Application: I can’t help but respond to this on two levels. 1) So many Christians filter life through this world view – concern only for the now. They worry little about fully equipping their children and children’s children for kingdom living. 2) More tragically, many ministers also process ministry this way. We ignore the hints that the way we minister will one day grow irrelevant because, “Hey! We’re growing!” Oh, how many times I’ve seen this. Growth today doesn’t guarantee relevance tomorrow. This has been shown quite clearly with the seeker-sensitive movement. The message was kept simple and hype was emphasized while Biblical mandates such as church discipline were ignored. Courageous people like Bill Hybels admitted that they made a mistake (while the “dogmatists” rejoiced in glee).
Unlike Hezekiah, we should care very deeply about what happens to our children. We should not grow arrogant and rest on our laurels just because we experience success in the now. Ministry must be geared toward the total discipleship of our people, young and old.

Prayer: Father, help me to care for others more than myself. Today’s author spoke specifically of the sin of selfishness in ministry. I need to understand that selfishness doesn’t belong in any Christian’s life. Help me to care what happens to others as much as I care what happens to me. I ask this in Jesus’ name. Amen


2 Replies to “Hezekiah’s Selfishness”

  1. Doug;

    An interesting question to ask yourself here is what message you would have expected Isaiah to bring from God. If you did not know the message from already having read it, would you not suppose that God would punish immediately and dramatically – or at least might?

    Against what God might have done, and had the full right and reason to do in his justice, the forbearance of such grievous sin shows the great mercy of God. Indeed, were it not for God’s patient forbearance, mankind would have been wiped from the face of the earth long before Hezekiah!
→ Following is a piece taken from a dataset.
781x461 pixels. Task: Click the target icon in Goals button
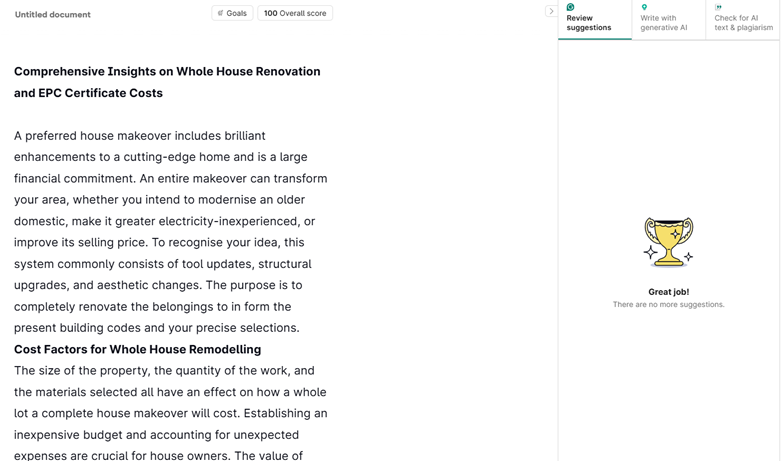220,13
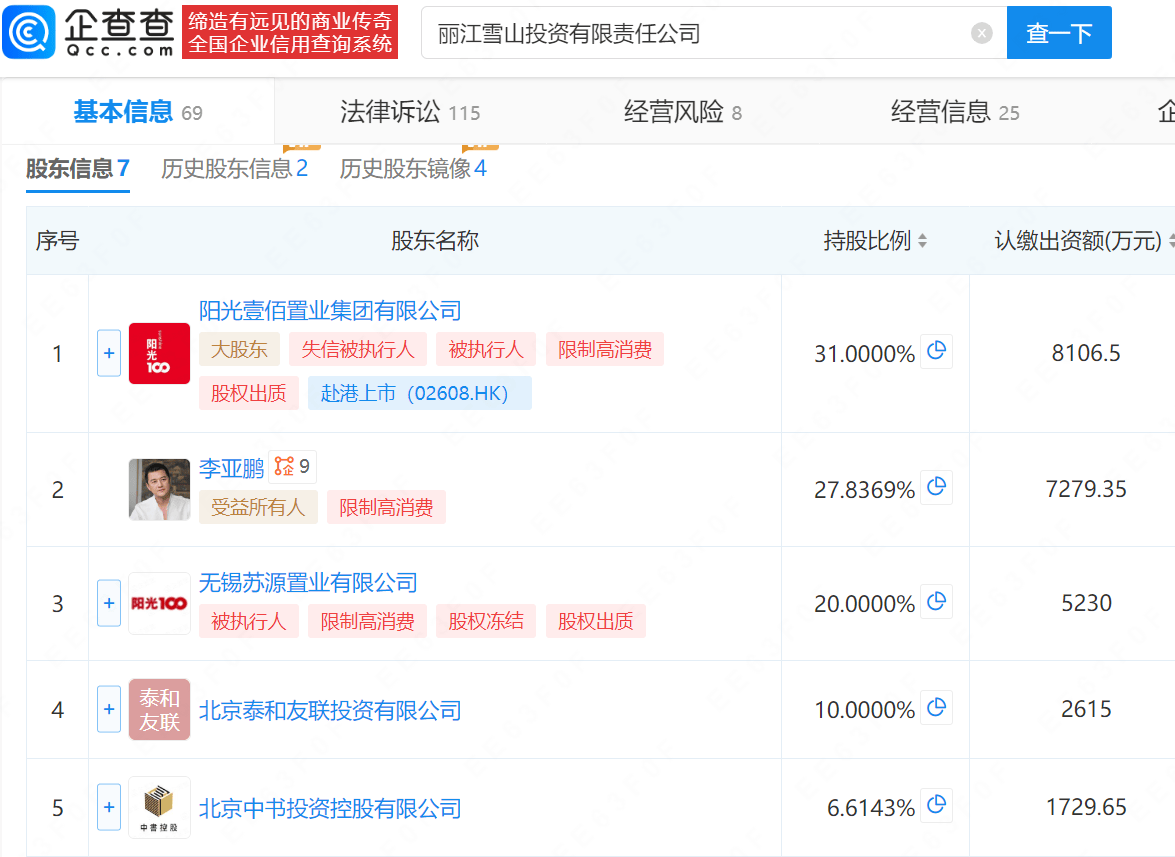Image resolution: width=1175 pixels, height=857 pixels.
Task: Clear the search box text
Action: 981,33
    It seems unlikely that Hezekiah means by his words that he does not feel punished, or deeply saddened by the judgement and wrath upon his posterity; but just that he expresses that most important response a sinner makes – gratitude for the unmerited mercy of God. Indeed, as the coming Biblical narrative will show, it is this very mercy and forbearance here seen which leads to the redemption of mankind by Christ’s death upon the cross and Christ’s reign as King everlasting.